#### [PROVIDED PASSAGE]
The point I'm struggling with is that from the instruction latencies/stages, Zen looks like a high frequency design... higher than BD. P4 was 20 stage and P4E a few stages more.
No it doesn't, it looks like any other middle of the road x86 CPU maybe you need to go look at other CPU's. There is no information right now about how many stages Zen has, only execution time of instructions which is only a small percentage of the total pipeline. Also total number of stages is a maximum, The better you prefetch, predict and recover from mis predict the longer your front end can be while you reduce the length of time waiting on dependent instructions.
But looking at execution latencies it looks no different to any other 3+ghz x86 design. Hell given the fact it doesn't do FMA in a single unit like haswell+ its FP execution latencies are significantly lower then CPU's of recent history.
Many of the published patients were worked on when CON core was the target, which mean its just as likely they would be implemented into a shorter pipeline as they are to be implemented as described.
Personally i think Zen is going to share a lot in common with CON cores in terms of Front end and Load/store. With the execution/scheduling and the cache system seeing the big reworks, given that i expect a pipeline around CON core length. But thats rather irrelevant (unless it was extra short or extra long), wide aggressive OOOE processors live and die on having the right data as close as possible to the execution units as soon as possible.

#### [WHAT YOU NEED TO DO]
A. Reproduce the stretch of the Zen pipeline thread from "The point I'm" through "of recent history.".
B. In the Zen pipeline thread, how many stages does the P4 pipeline have?

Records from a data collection
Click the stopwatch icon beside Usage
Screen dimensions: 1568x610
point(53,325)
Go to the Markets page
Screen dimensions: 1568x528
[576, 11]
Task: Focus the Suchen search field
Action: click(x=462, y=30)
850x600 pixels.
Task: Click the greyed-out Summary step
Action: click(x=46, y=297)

#### [ANSWERS TO EACH TASK]
A.
The point I'm struggling with is that from the instruction latencies/stages, Zen looks like a high frequency design... higher than BD. P4 was 20 stage and P4E a few stages more.
No it doesn't, it looks like any other middle of the road x86 CPU maybe you need to go look at other CPU's. There is no information right now about how many stages Zen has, only execution time of instructions which is only a small percentage of the total pipeline. Also total number of stages is a maximum, The better you prefetch, predict and recover from mis predict the longer your front end can be while you reduce the length of time waiting on dependent instructions.
But looking at execution latencies it looks no different to any other 3+ghz x86 design. Hell given the fact it doesn't do FMA in a single unit like haswell+ its FP execution latencies are significantly lower then CPU's of recent history.

B. 20 stages.